Transcribe the records below exactly, from their first line through the line containing "Task: Select the Calories value 531". Omit every line after it.
(PROVIDED DATA)
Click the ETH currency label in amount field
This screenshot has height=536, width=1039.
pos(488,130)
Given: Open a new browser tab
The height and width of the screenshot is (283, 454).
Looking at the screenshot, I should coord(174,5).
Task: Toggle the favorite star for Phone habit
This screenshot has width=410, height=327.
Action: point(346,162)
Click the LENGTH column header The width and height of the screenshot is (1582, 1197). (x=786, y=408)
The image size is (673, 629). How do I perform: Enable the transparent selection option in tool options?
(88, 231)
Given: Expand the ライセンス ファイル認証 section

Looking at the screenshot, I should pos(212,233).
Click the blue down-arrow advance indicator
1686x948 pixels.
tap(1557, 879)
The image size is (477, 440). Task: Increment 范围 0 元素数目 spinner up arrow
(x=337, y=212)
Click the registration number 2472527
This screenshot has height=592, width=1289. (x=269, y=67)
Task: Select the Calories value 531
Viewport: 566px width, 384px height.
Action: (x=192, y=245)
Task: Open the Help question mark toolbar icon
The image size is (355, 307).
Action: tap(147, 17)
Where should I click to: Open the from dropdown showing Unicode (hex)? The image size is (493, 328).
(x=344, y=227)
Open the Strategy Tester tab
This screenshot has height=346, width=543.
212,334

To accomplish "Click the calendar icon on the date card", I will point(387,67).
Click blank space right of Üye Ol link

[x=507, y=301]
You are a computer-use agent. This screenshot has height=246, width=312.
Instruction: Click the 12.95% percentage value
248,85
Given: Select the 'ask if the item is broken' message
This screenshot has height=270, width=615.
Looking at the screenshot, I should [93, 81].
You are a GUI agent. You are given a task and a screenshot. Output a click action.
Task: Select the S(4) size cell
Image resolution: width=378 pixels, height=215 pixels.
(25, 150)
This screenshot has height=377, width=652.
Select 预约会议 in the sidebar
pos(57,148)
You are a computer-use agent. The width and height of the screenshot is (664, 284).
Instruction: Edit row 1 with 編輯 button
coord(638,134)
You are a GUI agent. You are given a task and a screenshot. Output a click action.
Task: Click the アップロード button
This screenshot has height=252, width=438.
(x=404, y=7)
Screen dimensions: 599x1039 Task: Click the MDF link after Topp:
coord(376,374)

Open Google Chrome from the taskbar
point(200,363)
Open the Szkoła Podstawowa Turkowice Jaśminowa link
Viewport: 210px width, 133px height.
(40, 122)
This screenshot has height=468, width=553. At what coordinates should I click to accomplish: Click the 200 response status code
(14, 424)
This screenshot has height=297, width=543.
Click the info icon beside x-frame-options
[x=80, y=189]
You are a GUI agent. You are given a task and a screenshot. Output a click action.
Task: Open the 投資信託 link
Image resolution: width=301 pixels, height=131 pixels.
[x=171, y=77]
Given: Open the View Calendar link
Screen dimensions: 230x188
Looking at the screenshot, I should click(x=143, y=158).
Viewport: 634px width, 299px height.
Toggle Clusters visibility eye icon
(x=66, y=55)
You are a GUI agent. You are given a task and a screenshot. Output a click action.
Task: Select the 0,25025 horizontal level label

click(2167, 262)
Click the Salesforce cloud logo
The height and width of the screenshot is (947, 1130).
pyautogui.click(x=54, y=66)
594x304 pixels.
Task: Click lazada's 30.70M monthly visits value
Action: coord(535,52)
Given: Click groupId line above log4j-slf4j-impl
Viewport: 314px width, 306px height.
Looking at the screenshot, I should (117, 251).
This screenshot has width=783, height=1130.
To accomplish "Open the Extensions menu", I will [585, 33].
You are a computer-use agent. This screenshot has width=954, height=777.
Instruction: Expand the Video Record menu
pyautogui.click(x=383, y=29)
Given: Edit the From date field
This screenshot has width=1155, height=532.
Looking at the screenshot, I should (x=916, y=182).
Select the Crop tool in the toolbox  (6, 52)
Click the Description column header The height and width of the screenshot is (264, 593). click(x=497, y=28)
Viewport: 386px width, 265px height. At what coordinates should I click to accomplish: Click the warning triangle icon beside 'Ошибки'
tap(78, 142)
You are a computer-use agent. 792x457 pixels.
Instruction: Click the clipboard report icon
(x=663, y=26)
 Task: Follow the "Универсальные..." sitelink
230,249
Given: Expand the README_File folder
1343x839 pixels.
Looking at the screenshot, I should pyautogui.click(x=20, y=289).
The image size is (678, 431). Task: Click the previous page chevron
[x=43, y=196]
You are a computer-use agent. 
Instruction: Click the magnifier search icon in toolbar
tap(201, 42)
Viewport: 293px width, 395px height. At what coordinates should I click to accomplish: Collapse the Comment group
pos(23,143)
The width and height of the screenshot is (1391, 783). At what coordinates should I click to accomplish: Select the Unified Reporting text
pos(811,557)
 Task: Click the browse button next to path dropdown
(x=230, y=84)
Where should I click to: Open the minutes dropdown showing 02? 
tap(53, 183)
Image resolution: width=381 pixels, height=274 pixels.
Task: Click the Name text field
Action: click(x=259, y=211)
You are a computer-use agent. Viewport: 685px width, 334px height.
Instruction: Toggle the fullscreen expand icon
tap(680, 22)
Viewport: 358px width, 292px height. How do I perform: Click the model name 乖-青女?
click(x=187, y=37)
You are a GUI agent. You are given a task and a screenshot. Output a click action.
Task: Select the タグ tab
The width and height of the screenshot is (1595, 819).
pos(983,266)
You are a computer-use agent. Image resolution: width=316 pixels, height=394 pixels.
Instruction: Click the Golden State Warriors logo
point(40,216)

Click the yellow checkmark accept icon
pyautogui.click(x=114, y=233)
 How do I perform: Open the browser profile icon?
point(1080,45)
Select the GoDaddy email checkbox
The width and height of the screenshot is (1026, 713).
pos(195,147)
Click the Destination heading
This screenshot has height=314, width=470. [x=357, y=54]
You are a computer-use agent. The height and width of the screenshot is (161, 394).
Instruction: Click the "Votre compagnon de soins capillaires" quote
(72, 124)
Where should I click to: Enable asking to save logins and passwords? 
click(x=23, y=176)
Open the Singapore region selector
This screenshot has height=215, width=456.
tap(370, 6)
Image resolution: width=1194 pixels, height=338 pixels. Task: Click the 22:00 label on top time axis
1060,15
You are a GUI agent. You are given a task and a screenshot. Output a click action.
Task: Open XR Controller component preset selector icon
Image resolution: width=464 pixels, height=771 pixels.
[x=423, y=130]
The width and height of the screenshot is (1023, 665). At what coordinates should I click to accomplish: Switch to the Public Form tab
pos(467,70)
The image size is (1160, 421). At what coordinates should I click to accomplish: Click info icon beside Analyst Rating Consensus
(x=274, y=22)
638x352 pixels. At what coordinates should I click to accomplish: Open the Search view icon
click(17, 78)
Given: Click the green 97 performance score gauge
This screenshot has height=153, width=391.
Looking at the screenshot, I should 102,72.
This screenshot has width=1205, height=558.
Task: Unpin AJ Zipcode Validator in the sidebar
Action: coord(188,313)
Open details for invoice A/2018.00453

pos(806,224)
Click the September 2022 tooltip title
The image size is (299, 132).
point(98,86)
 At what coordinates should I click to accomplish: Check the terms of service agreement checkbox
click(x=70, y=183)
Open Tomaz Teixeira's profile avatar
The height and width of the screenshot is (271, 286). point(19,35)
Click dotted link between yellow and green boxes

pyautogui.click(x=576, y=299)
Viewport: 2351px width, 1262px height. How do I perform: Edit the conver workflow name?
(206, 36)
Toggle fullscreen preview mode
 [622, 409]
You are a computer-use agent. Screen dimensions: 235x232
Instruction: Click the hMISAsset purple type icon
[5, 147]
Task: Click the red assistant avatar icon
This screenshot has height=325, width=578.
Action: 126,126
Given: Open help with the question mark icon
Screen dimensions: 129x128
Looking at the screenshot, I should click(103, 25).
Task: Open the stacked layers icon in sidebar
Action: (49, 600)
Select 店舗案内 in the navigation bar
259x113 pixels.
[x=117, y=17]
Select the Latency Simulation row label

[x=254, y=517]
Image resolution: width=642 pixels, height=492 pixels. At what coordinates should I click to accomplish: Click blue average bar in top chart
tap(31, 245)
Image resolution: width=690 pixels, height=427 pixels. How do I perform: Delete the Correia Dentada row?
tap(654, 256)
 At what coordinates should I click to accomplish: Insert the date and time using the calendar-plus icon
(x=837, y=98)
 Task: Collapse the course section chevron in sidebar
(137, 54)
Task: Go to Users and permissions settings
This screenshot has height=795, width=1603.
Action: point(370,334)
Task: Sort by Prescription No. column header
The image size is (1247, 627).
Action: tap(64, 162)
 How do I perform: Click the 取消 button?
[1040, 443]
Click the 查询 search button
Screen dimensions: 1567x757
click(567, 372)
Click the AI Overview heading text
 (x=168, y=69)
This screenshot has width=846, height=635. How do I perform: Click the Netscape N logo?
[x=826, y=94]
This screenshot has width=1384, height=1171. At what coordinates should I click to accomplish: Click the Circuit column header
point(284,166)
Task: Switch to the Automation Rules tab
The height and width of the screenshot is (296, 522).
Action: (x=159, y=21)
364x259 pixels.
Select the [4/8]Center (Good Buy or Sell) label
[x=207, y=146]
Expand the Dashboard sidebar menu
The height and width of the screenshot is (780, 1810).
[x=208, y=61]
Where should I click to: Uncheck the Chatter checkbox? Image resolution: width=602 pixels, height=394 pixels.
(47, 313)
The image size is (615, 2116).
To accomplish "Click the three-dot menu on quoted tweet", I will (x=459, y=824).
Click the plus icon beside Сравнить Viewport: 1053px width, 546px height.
(End PROVIDED DATA)
EXPECTED OUTPUT:
Click the ETH currency label in amount field
This screenshot has height=536, width=1039.
pos(488,130)
Given: Open a new browser tab
The height and width of the screenshot is (283, 454).
Looking at the screenshot, I should coord(174,5).
Task: Toggle the favorite star for Phone habit
This screenshot has width=410, height=327.
Action: point(346,162)
Click the LENGTH column header The width and height of the screenshot is (1582, 1197). (x=786, y=408)
The image size is (673, 629). How do I perform: Enable the transparent selection option in tool options?
(88, 231)
Given: Expand the ライセンス ファイル認証 section

Looking at the screenshot, I should pos(212,233).
Click the blue down-arrow advance indicator
1686x948 pixels.
tap(1557, 879)
The image size is (477, 440). Task: Increment 范围 0 元素数目 spinner up arrow
(x=337, y=212)
Click the registration number 2472527
This screenshot has height=592, width=1289. (x=269, y=67)
Task: Select the Calories value 531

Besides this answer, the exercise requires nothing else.